En este proceso, como ese gasto hay que pagarlo, porque no es gratis -nada es gratis-, lo financia el sufrido contribuyente. La receta del Gobierno para seguir gastando y cubrir ese desfase es subir impuestos, hasta el punto de volverlos confiscatorios o, al menos, casi confiscatorios donde Sánchez ha realizado 81 subidas de impuestos y cotizaciones, como bien señaló hace unos meses el Instituto Juan de Mariana y siempre quiere más, y no digamos sus socios de Gobierno, que, si pudiesen, pondrían un impuesto para cualquier acción: nos venden, incluso, que gravan hechos imponibles con impuestos para respirar mejor -los llamados medioambientales- cuando el verdadero objetivo del Gobierno, si le fuese posible, sería ponernos impuestos hasta por respirar.
Ese nivel de impuestos es ya inasumible, con una progresividad a la que hay que poner un límite, porque ha sobrepasado la función para lo que fue diseñada. Todo tiene un límite y con tanto impuesto sólo van a lograr dos cosas: incrementar la lacra de la economía sumergida, que hay que perseguir y erradicar, pero que con tanto impuesto ellos mismos incentivan, con perjuicio para la sociedad; y asfixiar a familias y empresas, hiriendo la actividad económica y, con ello, el empleo, que nos llevará a más gasto por prestaciones y menor recaudación. Es decir, se habrá estrangulado tributariamente a los agentes económicos para que tengan una posición peor, más débil.

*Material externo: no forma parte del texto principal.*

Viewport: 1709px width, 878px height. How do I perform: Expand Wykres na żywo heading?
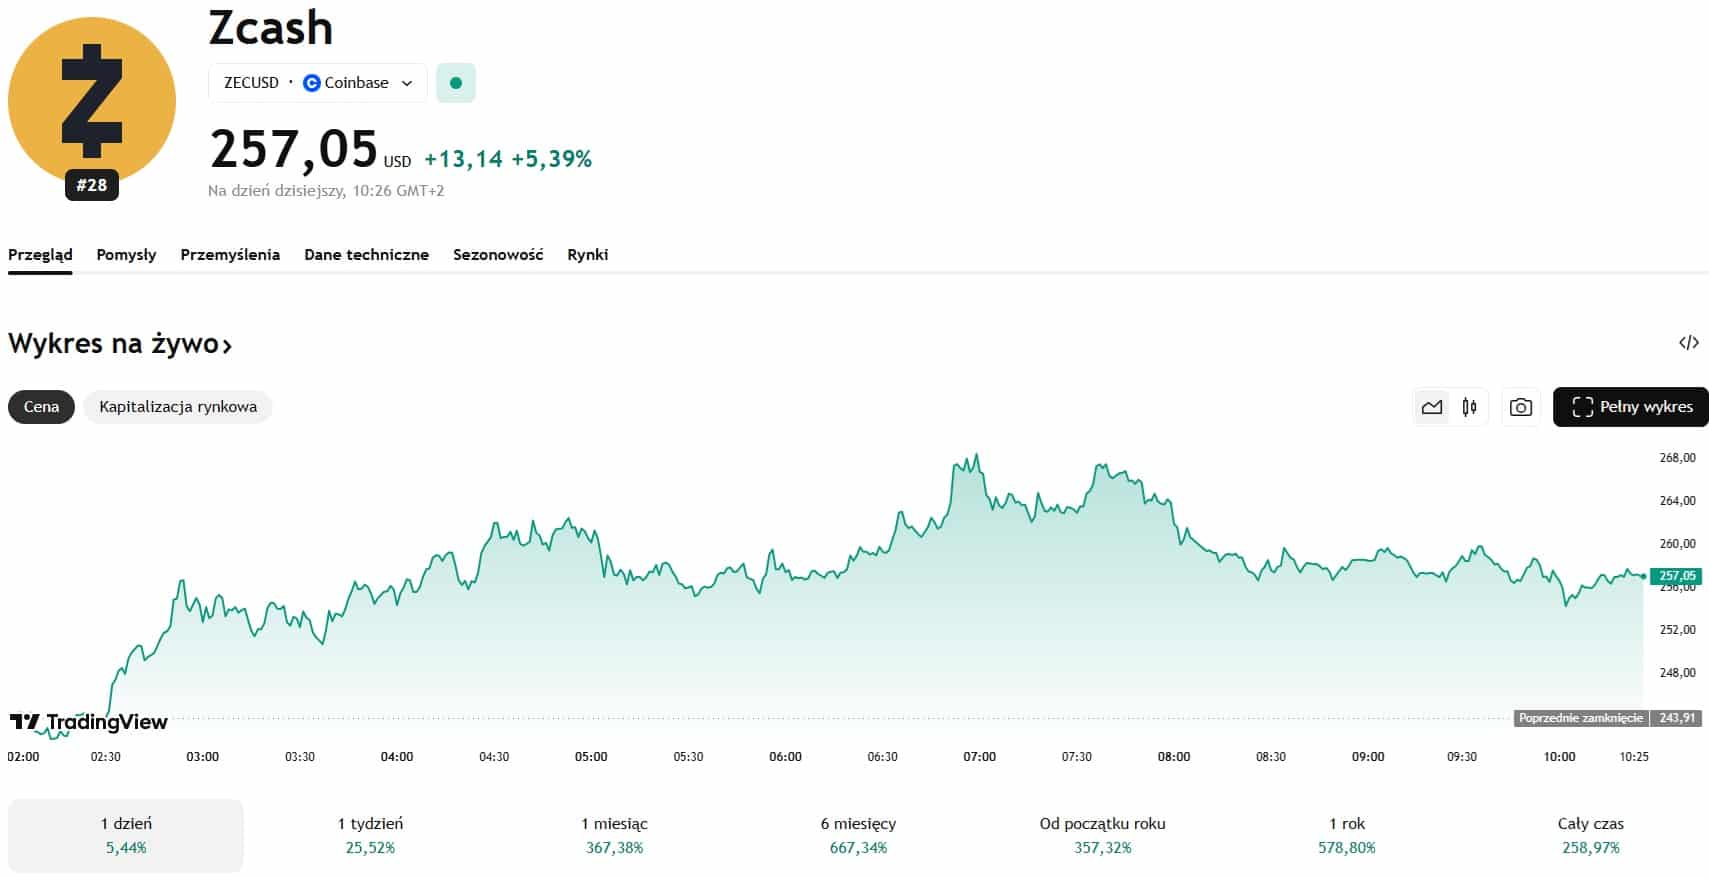tap(120, 344)
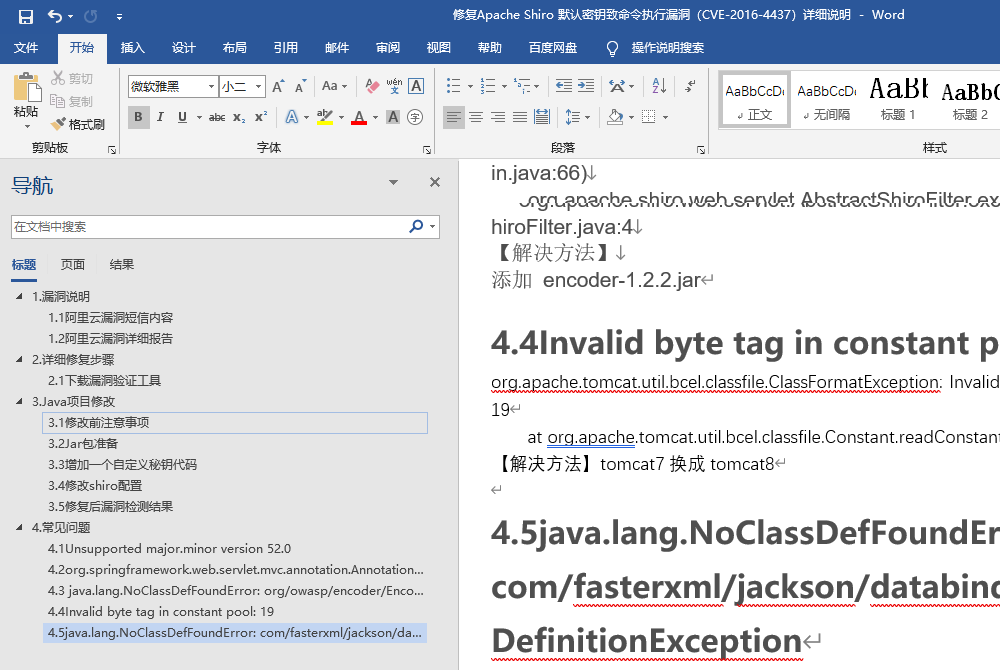Toggle left text alignment
The image size is (1000, 670).
tap(454, 118)
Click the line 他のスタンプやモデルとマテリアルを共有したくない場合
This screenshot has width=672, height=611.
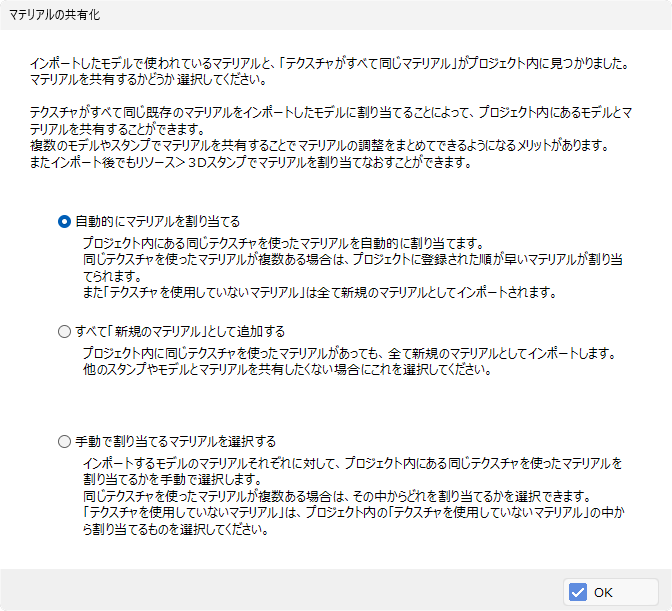(x=287, y=369)
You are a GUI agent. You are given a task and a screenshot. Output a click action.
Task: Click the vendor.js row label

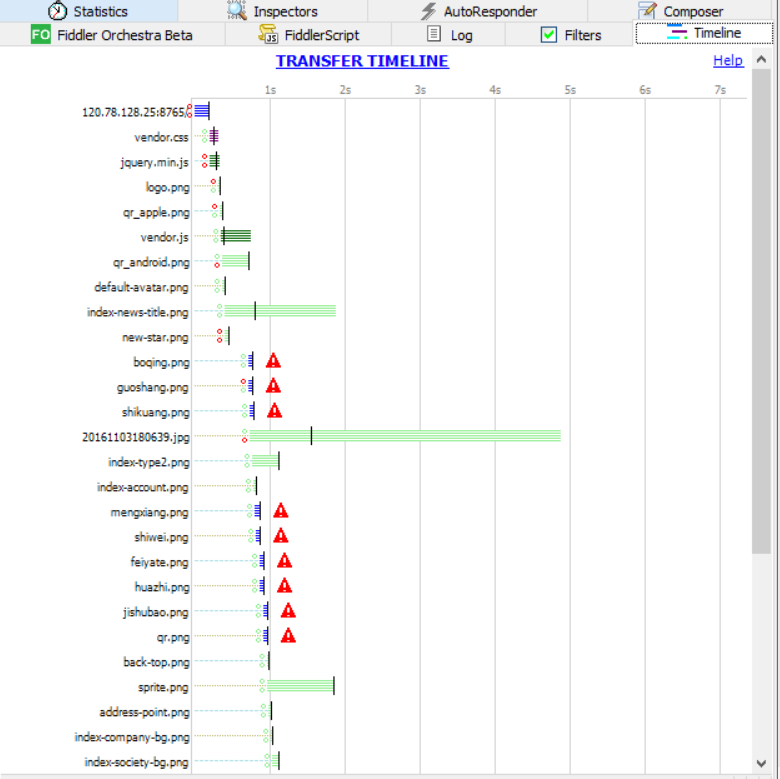[x=164, y=237]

Y esa carga tributaria afecta a todos, también a las rentas más débiles, aunque en ocasiones la ilusión fiscal lo oculte. Un salario de 16.578 euros anuales de 2018 equivale a uno de 19.930 euros anuales en 2025.

Y este último importe pagaría ni más ni menos que 2.198,68 euros. En comparación, los 1.000 euros de 2018 equivalen a 1.202,40 euros, con lo que el incremento de impuestos es de casi 1.000 euros para un mismo contribuyente.

Se nos dice que los impuestos "sostienen el Estado del bienestar", pero ese bienestar es cada vez más retórico. La política fiscal española castiga el ahorro, la inversión y el trabajo: impuestos al patrimonio, sucesiones, donaciones, plusvalías, por no hablar de las cotizaciones sociales. Todo ello conforma un entramado que disuade la creación de riqueza y penaliza a quienes producen. Mientras tanto, las ayudas se distribuyen con criterios políticos o electoralistas, no por eficiencia o equidad.
El Estado del bienestar, para sostenerse, necesita una economía dinámica, no un aparato burocrático insaciable. Los países que ofrecen servicios públicos de alta calidad —como Dinamarca o Suecia— lo hacen con instituciones transparentes, baja corrupción, alta productividad y una gestión racional del gasto. En España ocurre lo contrario: se suben impuestos para alimentar un sistema ineficiente.
El debate no debería centrarse en cuánto recauda el Estado, sino en cómo gasta lo que recauda. España no necesita más impuestos, sino mejores gestores; no más burocracia, sino más responsabilidad; no más retórica redistributiva, sino eficiencia, meritocracia y evaluación de resultados.
Mientras el ciudadano siga pagando impuestos altos para recibir servicios pésimos, la confianza en las instituciones se erosionará, la productividad seguirá estancada y la sociedad avanzá hacia una desafección cada vez mayor, porque el problema de España no es que se ingrese poco: es que se gasta mal y se gestiona peor.